* **Brief**
Working from the entries that follow, transcribe exactly and only the lines from the one with "have a promo" through the last, pictures excluded.

* **Dataset records**
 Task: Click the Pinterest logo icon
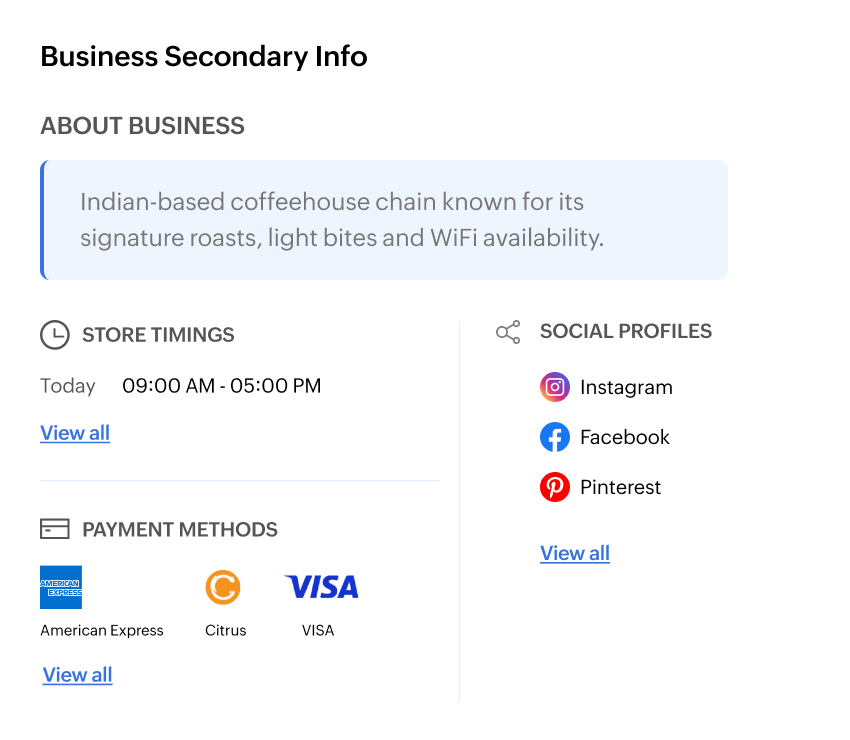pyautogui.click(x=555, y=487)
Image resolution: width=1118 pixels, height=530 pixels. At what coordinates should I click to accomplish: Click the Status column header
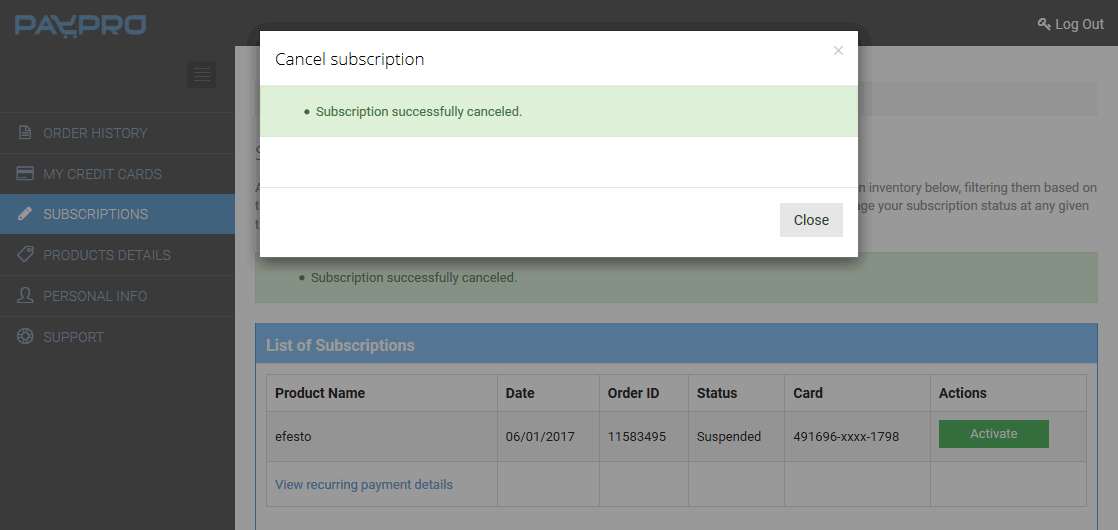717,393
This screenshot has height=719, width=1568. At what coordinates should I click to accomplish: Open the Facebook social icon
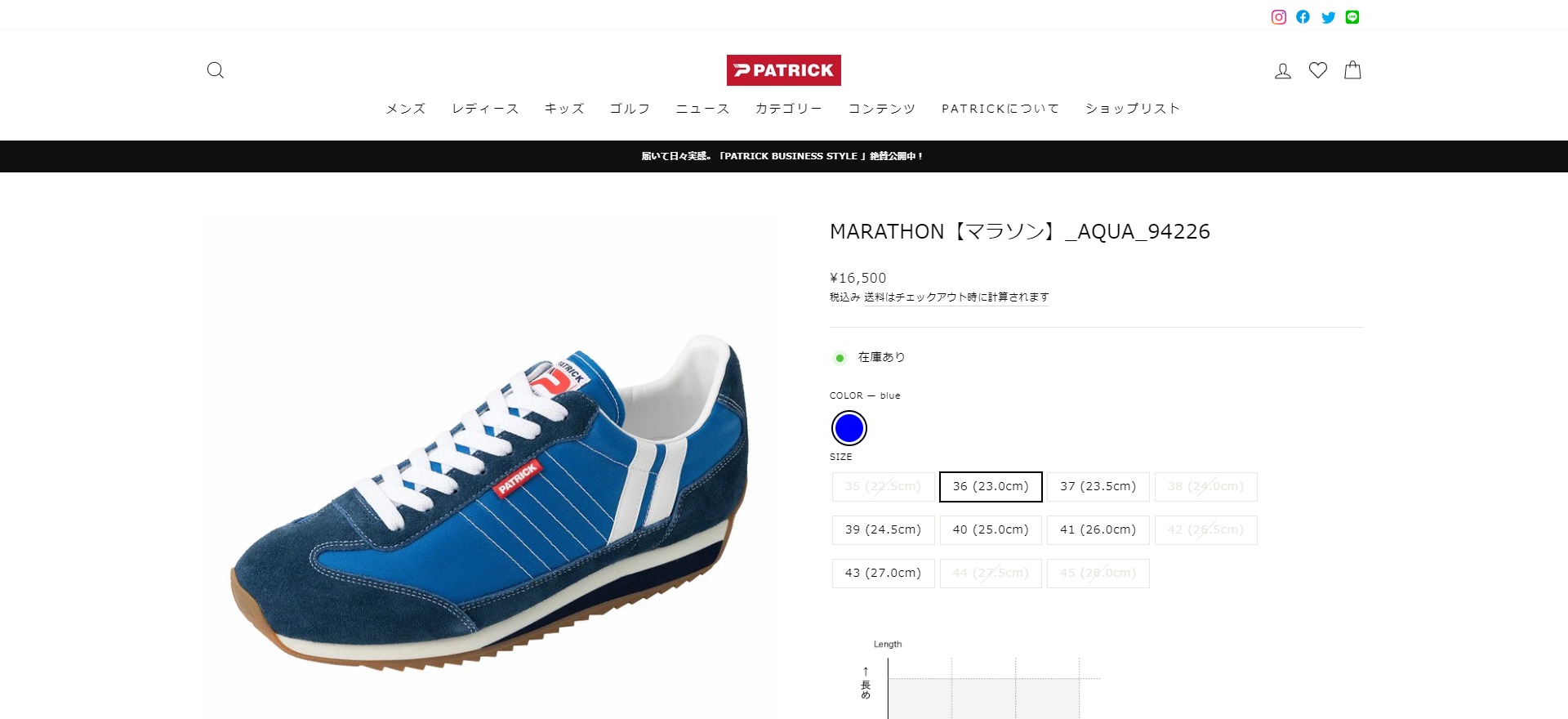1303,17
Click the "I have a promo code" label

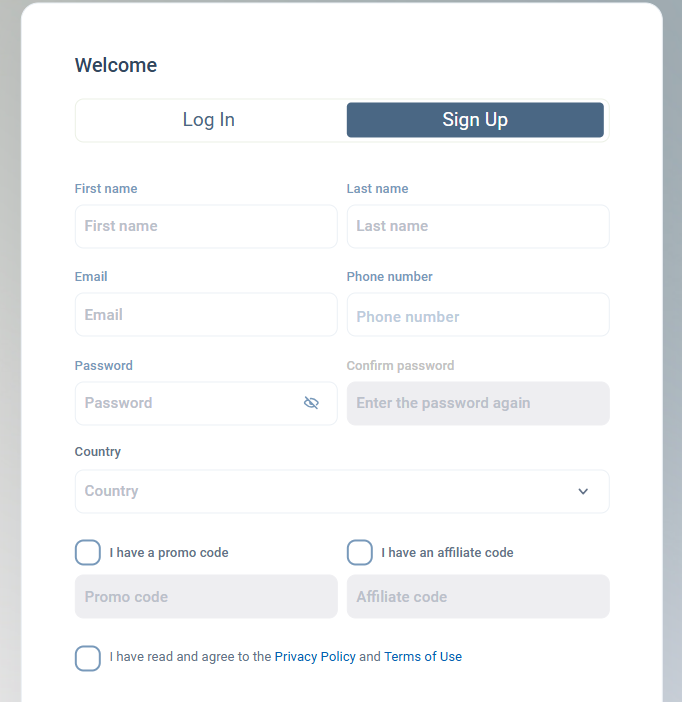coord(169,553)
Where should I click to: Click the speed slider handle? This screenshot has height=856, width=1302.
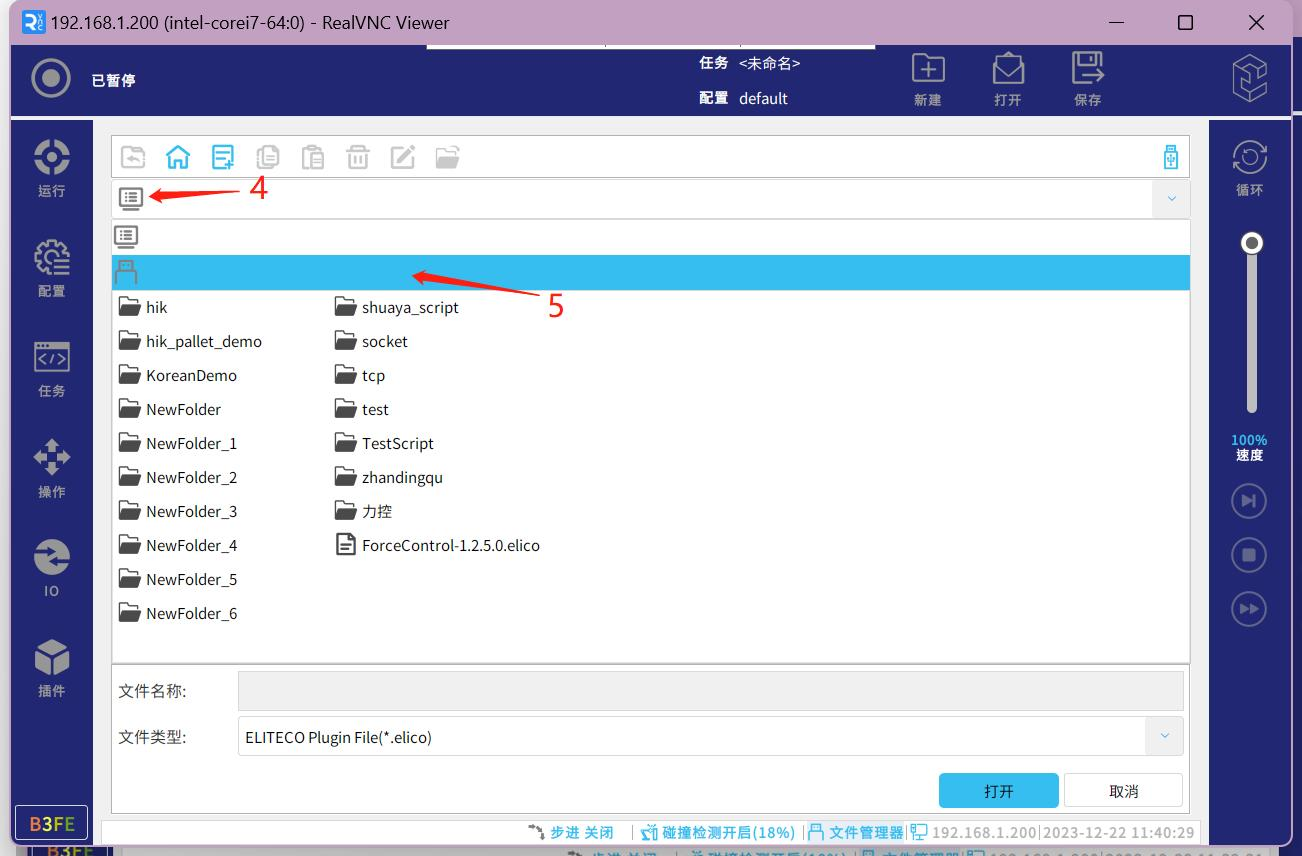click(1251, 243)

* **Response to the exercise**
Click the "I have a promo code" label

coord(169,553)
Where should I click to: Click the speed slider handle? This screenshot has height=856, width=1302.
click(1251, 243)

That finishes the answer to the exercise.